Steve Black, who co-ran JPMorgan Chase & Co.'s investment bank for five years and played a key role in the bank's acquisition of Bear Stearns Cos. at the height of the financial crisis, said he plans to leave the company early next year.
A longtime ally of Chief Executive James Dimon, Black was named vice chairman of the bank in February after a management shuffle last year moved Jes Staley into the top job at the investment bank.
Black, 58 years old, said he has decided to call it quits because he wants to be involved in the day-to-day operations of a business.
"I've had a great run, but it's time to move on. I want another chapter," Black said in an interview.

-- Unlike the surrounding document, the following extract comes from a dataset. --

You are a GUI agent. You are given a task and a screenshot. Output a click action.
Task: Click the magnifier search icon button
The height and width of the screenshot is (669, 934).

He said he doesn't have any definite plans but may consider jobs in the private-equity or hedge-fund industries.
"I've had two jobs in 36 years and the last go-round worked out pretty well. It's time to see if there's something else to do in life," he said.
Dimon announced Black's departure in an internal memo that was distributed to the bank's employees today. The two have known each other for 30 years, and had worked together in top jobs at Citigroup in the 1990s.
"Throughout our working relationship, he always impressed me with his tremendous dedication to the firm, his candor and his strong character," Dimon said in the memo.
Black is well-known on Wall Street for his direct approach. Bill Winters, who was co-CEO of JPMorgan's investment bank along with Black, left the firm as a result of last year's management shake-up.